# Which driver?



## fredm (Aug 28, 2008)

I made a DIY sub and am now interested in a DIY speaker. 

I have some infinity beta 20's and am really happy with the sound.

Which driver is at least as good as the ones in my Beta speakers?

I know I can put a really good driver in a box etc. but all things being equal how much would I have to spend on the driver to have a good chance of the speaker sounding as good?

recommendations appreciated

http://www.infinitysystems.com/home...kProduct=Y&Language=ENG&Country=US&Region=USA


----------



## JCD (Apr 20, 2006)

there is more to it than finding a better driver. Getting the right driver combination, the right crossover (not to be under estimated), the right box and the right driver placement. 

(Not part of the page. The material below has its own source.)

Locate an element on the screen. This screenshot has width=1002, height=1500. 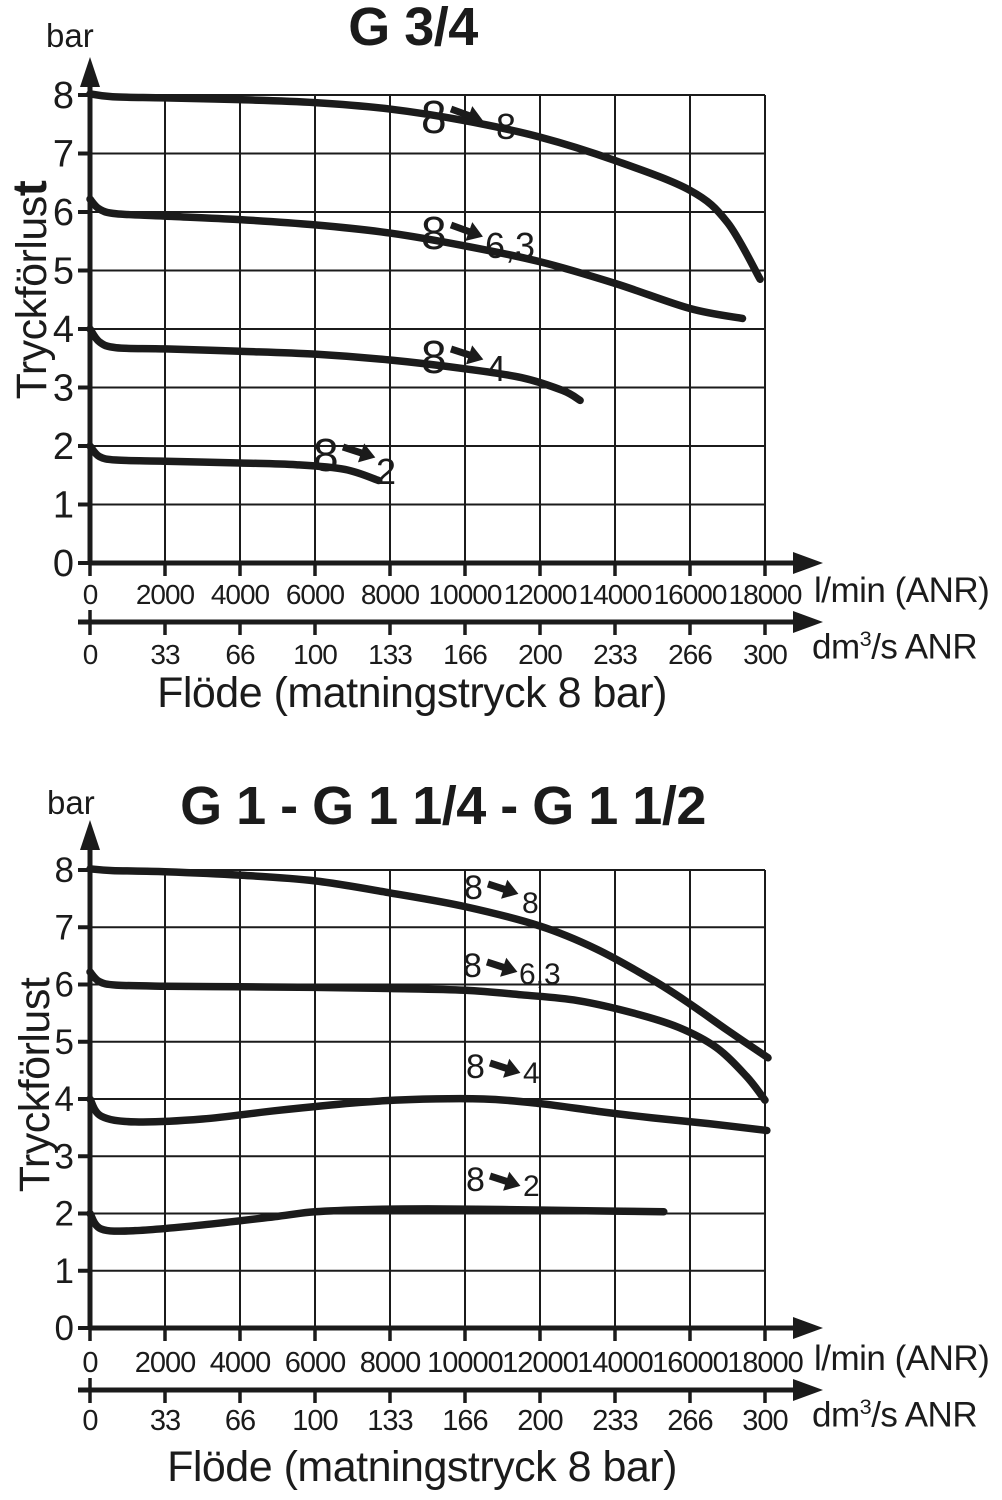
x-axis2-tick-label: 233 is located at coordinates (614, 1421).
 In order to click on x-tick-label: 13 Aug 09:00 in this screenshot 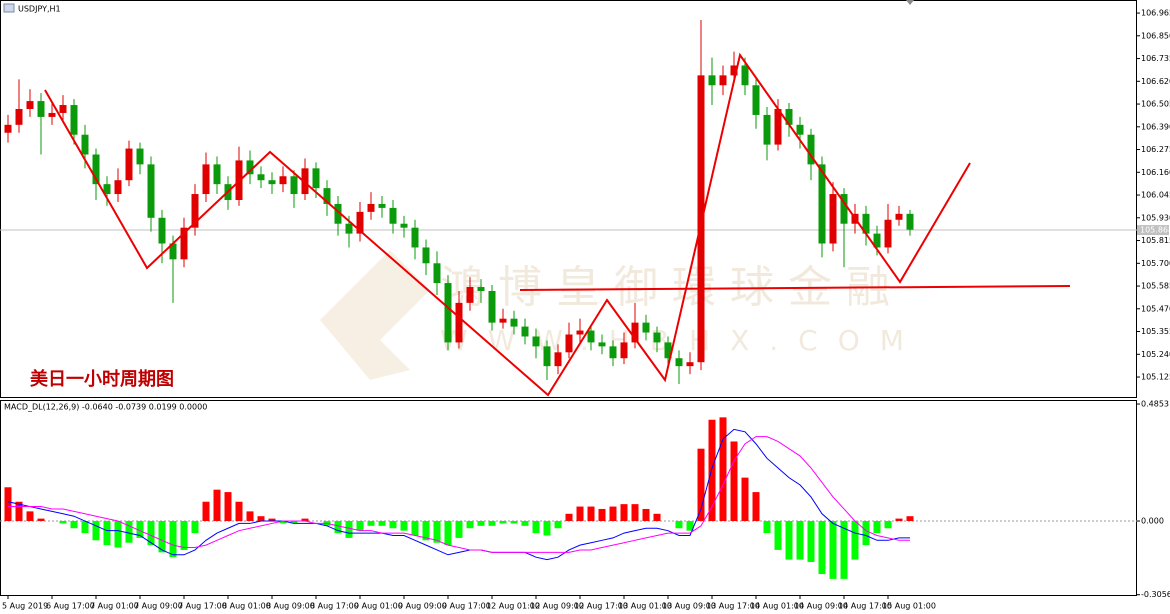, I will do `click(689, 606)`.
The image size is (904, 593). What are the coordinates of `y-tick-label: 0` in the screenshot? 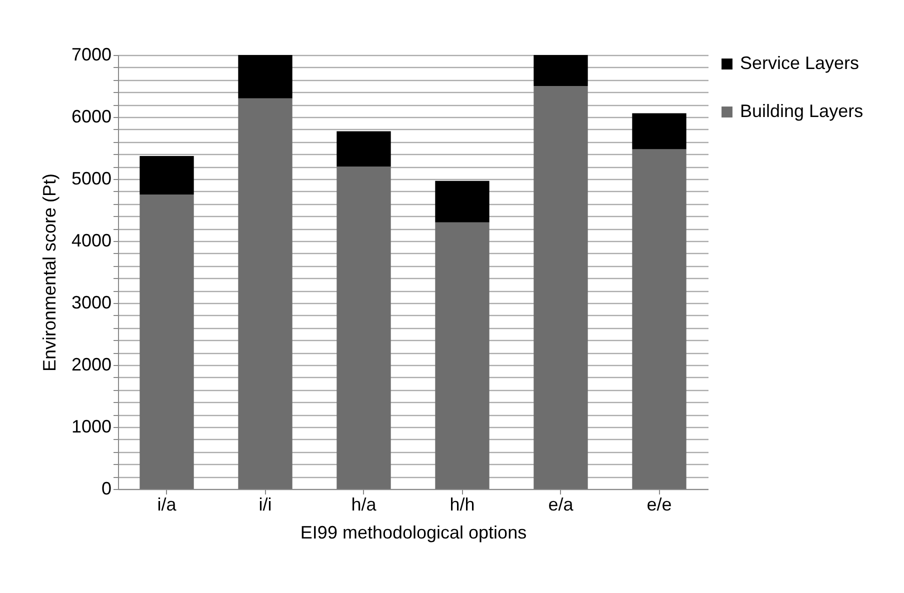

I guess where I'm going with this is if you're wanting something good, I'd be looking at some of the established kits out there. Madisound is where I think you'd find your best choices.
_Posted via Mobile Device_


----------



## mdrake (Jan 31, 2008)

Madisound is good, GR Research is another place to look. I am looking at using the NEO8 planar driver in my next DIY speaker. 

Matt


----------



## krips (Sep 7, 2008)

also look at completed designs at htguide.


----------



## jackfish (Dec 27, 2006)

http://www.audiokarma.org/forums/showthread.php?t=160535

http://www.audiokarma.org/forums/showpost.php?p=2799812&postcount=1011

http://www.audiokarma.org/forums/album.php?albumid=411


----------



## richidoo (Dec 14, 2006)

I opened up my Infinity Entra One's yesterday, wondering why the woofer sounds so good and the tweeter so bad. Electrolytic caps in the crossover are the likely culprit. They are 5% tolerance and look like decent parts, but the treble is pretty rough. You might be surprised at how good they sound with crossover parts upgrade. Both our speaker use Infinity CMMD drivers which will be tough to beat at anywhere near the price. The cabinet volume and ports are tuned precisely for the original drivers. 

Rich


----------